MPH-MLR was well tolerated in this study. A single dose was evaluated; therefore, this finding should be interpreted with caution. Although modeling offers a picture of expected response to administered doses, predicted concentrations may vary from actual concentrations; therapy should be guided not only by PK data, but also efficacy and tolerability of the administered product. Prospective studies should be conducted to confirm the findings of the model. This was a single-dose PK study and no long-term safety conclusions can be drawn from these data.

The small sample size in this study reflects the challenges of recruiting in this young population and was a limitation of the study. The study aimed to enroll 30 preschool-aged children, anticipating that there would be approximately 20 completers. Recruiting was left open for a 2-year period. During that time, we were unable to meet our original target number of children. In addition, our PK analysis was limited by the number of blood draws permitted in this young population; for example, we were unable to fully characterize the elimination phase. Given these two primary limitations, the estimate of AUC0-inf and half-life must be interpreted cautiously. The interpretation of the data should include additional prospective safety and efficacy information, when available, for this population.

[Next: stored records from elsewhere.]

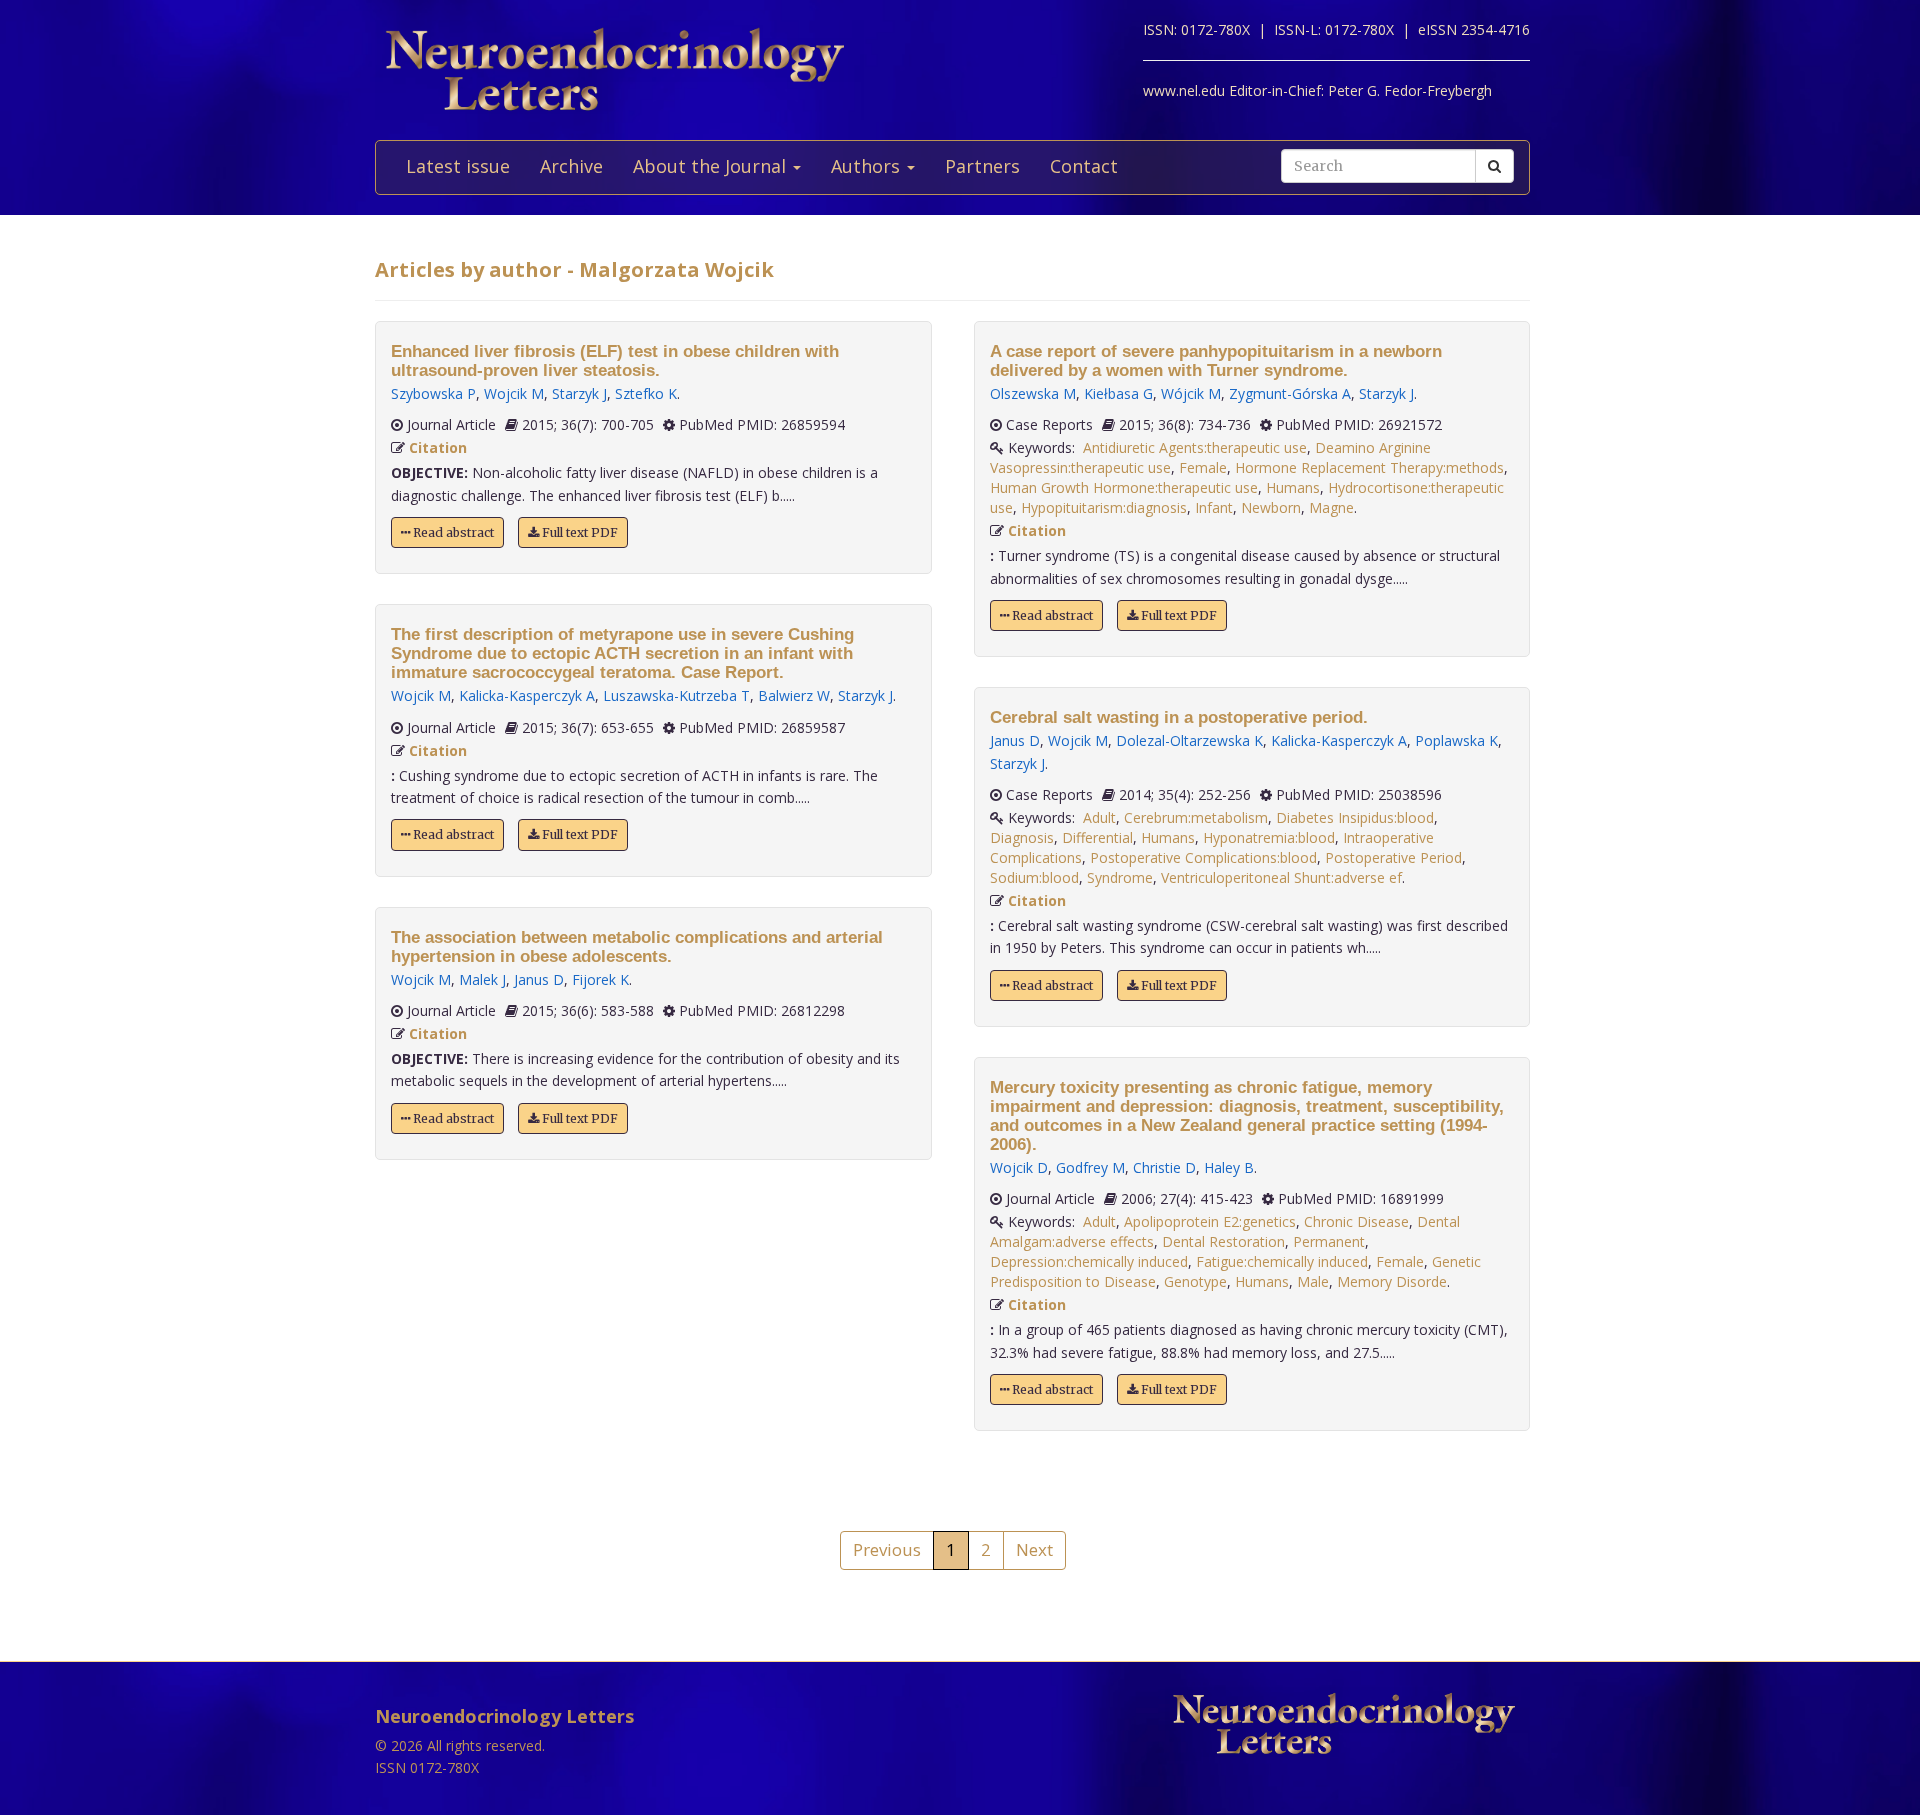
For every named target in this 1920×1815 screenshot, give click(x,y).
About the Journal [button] (712, 166)
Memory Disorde (1392, 1281)
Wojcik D (1019, 1167)
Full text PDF (578, 532)
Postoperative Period (1393, 857)
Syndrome (1120, 877)
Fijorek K (600, 979)
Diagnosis (1022, 837)
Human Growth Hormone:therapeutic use (1124, 487)
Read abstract (452, 532)
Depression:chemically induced (1089, 1261)
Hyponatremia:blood (1269, 837)
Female (1203, 467)
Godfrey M (1090, 1167)
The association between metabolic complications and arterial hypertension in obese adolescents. (637, 947)
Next (1034, 1549)
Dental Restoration (1223, 1241)
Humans (1293, 487)
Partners (982, 166)
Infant (1214, 507)
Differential (1097, 837)
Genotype (1195, 1281)
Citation (438, 447)
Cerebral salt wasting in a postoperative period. (1179, 717)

Profiles of MPH exposure suggest that the biphasic release of MPH-MLR is similar in the younger (4 to < 6 years of age) and older (6–11 years of age) children. The younger children did have exposure to MPH that was approximately twofold higher than that observed in the older children, likely due to differences in MPH CL in the two populations, and although the number of subjects in the study is small, exposures and partial AUCs from results should provide meaningful information to clinicians and regulators on in vivo PK of MPH-MLR in preschool children with ADHD.

5 Conclusion

In preschool children aged 4 to < 6 years, MPH-MLR 10–20 mg provides MPH PK profiles concordant with MPH-MLR 10–60 mg in children aged 6–11 years. Preschool-aged children enrolled in this study had a lower Vd and relatively higher systemic MPH levels than has been observed in older children. Dose-normalized maximum and total MPH exposure, as measured by Cmax/dose and AUC0–t/dose, were similar across dose groups. Further, this study may be the first reporting of MPH partial AUCs in children with ADHD 4 to < 6 years of age. MPH-MLR was well tolerated at all doses, including some MPH doses that were higher than previously studied in preschool-aged children.